BEGIN GIVEN PASSAGE

6 Top Tips When Hiring Staff for Your Rental Property Management Business

Hiring a new employee can feel like a first date: everyone's nervous and trying to make a good first impression, and no one really knows what the future holds. You can't always hire the perfect person, and as Forbes notes, employee recruitment is about managing stress, as you can't please everybody in your organization. How can you make sure that you make the right hiring decisions to support your single family business?

Be Clear With Your Expectations

Before you send out an employment advertisement and begin the hiring process, be sure you have a strong and thorough job description and posting for your candidate. This posting should include compensation and required skills. Maintain a list of the behavioral characteristics you would like to see in your new hire and the training you'll provide.

Look For Skills

If there are specific skills you need the prospective employee to bring, be clear about this in the job description. For example, your rental property management company may need someone with a high degree of computer literacy to manage the software behind your property management systems. Of course, it's possible to learn skills on the job but make sure your future employee has relevant experience and can demonstrate proficiency in key areas.

END GIVEN PASSAGE

**EXERCISE SET:**
1/ Reproduce the hiring tips piece from "6 Top Tips When" through "training you'll provide.".
2/ Answer from the hiring tips piece:
(a) According to Forbes, what is employee recruitment about?
(b) What two items should the job posting include?
(c) What skill is given as an example that a rental property management company may need?

BEGIN SUPPLIED RECORDS

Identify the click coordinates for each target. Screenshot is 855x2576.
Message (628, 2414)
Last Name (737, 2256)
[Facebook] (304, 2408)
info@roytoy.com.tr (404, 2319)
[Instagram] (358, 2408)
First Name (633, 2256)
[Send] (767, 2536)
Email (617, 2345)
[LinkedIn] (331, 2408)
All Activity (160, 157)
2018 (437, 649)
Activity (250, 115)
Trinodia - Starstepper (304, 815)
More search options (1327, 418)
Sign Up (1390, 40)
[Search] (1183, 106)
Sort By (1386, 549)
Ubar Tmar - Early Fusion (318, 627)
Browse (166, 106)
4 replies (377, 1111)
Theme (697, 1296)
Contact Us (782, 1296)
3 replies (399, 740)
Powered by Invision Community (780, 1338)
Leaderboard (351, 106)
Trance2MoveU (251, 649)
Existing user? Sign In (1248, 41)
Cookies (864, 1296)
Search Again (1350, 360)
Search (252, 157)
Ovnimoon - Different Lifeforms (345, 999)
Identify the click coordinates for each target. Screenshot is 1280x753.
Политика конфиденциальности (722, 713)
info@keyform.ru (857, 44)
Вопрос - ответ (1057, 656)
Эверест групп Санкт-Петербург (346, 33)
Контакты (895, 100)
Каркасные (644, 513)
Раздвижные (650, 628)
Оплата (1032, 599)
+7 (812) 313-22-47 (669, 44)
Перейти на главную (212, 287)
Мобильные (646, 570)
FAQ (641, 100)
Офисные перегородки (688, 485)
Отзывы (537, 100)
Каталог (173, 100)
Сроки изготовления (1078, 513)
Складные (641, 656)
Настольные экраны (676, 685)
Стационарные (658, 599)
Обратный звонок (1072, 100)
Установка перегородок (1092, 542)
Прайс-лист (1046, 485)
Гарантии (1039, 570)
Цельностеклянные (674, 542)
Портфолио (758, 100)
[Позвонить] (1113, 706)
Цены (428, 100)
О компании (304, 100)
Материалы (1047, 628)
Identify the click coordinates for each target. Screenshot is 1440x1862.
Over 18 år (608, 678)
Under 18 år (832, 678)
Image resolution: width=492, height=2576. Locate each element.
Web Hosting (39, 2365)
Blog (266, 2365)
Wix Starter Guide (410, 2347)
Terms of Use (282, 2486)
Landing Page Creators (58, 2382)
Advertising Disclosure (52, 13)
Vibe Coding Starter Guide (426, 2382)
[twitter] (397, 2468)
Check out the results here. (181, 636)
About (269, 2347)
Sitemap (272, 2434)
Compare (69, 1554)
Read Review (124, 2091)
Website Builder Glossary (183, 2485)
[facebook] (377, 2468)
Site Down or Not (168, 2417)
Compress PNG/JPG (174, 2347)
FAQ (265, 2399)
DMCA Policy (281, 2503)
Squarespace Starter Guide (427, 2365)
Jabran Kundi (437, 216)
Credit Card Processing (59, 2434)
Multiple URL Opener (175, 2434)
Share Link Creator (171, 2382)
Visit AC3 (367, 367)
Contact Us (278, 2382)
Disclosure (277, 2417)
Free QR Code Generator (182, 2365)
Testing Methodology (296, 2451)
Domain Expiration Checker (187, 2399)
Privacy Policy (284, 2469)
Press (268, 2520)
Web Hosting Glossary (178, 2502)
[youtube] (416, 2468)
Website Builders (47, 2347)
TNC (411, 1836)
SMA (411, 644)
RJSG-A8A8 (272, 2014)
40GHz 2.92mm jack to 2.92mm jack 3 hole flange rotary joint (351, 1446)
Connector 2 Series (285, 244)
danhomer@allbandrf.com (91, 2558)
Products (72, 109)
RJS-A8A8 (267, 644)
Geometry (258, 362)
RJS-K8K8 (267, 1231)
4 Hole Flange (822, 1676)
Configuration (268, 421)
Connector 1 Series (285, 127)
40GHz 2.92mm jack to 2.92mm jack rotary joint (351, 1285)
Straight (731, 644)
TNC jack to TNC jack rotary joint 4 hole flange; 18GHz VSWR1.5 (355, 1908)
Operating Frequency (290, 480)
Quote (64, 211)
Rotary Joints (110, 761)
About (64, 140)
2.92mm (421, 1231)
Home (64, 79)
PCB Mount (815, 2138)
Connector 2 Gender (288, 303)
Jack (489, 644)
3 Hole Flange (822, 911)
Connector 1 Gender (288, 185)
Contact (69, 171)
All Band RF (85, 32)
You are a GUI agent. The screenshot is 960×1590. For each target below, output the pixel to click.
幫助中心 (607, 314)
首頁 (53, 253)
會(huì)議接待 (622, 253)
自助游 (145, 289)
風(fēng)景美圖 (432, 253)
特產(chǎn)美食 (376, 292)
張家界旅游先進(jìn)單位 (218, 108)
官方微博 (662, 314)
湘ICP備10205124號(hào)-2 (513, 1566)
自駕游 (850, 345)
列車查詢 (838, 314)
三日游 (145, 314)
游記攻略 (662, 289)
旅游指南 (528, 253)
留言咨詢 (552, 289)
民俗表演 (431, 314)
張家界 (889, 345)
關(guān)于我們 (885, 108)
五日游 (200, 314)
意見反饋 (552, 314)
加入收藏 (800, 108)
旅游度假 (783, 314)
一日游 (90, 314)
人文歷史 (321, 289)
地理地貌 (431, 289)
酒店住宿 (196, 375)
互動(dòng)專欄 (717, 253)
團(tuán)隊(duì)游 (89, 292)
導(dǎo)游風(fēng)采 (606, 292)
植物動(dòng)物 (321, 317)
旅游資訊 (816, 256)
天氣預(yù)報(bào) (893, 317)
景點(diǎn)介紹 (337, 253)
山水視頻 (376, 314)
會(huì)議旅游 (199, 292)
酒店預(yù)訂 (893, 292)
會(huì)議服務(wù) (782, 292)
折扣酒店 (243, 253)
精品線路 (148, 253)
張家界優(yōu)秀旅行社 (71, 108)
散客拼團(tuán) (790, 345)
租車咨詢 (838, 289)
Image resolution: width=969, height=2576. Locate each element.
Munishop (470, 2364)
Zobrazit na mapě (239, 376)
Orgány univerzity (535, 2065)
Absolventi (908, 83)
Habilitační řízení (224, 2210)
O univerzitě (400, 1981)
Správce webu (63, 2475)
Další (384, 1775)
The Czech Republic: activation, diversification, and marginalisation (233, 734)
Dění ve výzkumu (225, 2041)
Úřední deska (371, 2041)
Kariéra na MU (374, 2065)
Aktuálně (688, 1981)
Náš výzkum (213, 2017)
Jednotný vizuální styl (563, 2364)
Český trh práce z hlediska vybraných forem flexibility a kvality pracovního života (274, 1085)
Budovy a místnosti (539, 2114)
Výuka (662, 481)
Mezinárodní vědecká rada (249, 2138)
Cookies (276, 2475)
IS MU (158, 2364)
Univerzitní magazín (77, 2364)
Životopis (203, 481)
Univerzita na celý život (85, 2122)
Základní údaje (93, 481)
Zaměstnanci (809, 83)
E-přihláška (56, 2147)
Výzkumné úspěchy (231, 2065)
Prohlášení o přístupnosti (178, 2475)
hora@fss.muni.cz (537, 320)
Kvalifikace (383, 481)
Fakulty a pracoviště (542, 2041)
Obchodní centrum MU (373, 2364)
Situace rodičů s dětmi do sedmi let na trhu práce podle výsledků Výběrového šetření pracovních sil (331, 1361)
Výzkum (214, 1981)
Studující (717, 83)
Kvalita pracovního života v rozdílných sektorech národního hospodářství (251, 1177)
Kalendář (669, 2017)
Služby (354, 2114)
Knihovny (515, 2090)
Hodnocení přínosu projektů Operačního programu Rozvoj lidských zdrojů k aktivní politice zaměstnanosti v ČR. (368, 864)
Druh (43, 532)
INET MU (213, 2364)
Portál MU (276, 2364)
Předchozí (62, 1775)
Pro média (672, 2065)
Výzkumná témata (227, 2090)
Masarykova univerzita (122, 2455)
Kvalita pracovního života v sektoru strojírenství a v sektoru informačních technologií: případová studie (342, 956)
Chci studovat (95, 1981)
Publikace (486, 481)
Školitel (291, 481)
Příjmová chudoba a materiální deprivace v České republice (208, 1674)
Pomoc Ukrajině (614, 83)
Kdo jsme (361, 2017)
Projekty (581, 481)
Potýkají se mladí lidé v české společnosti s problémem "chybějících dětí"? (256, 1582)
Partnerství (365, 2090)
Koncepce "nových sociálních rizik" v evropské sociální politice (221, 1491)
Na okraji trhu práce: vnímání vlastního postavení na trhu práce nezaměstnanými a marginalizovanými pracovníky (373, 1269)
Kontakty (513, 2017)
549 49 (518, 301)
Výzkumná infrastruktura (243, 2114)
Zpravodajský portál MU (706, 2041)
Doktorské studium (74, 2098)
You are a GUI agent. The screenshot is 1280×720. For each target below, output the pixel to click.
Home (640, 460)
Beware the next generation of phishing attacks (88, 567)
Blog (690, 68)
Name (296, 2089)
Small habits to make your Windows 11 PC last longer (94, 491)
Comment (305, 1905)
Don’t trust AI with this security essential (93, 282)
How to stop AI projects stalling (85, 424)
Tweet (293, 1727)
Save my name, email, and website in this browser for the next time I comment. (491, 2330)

END SUPPLIED RECORDS

**RESPONSES FOR EACH TASK:**
1/
6 Top Tips When Hiring Staff for Your Rental Property Management Business

Hiring a new employee can feel like a first date: everyone's nervous and trying to make a good first impression, and no one really knows what the future holds. You can't always hire the perfect person, and as Forbes notes, employee recruitment is about managing stress, as you can't please everybody in your organization. How can you make sure that you make the right hiring decisions to support your single family business?

Be Clear With Your Expectations

Before you send out an employment advertisement and begin the hiring process, be sure you have a strong and thorough job description and posting for your candidate. This posting should include compensation and required skills. Maintain a list of the behavioral characteristics you would like to see in your new hire and the training you'll provide.

2/
(a) Managing stress.
(b) Compensation and required skills.
(c) A high degree of computer literacy to manage the software behind the property management systems.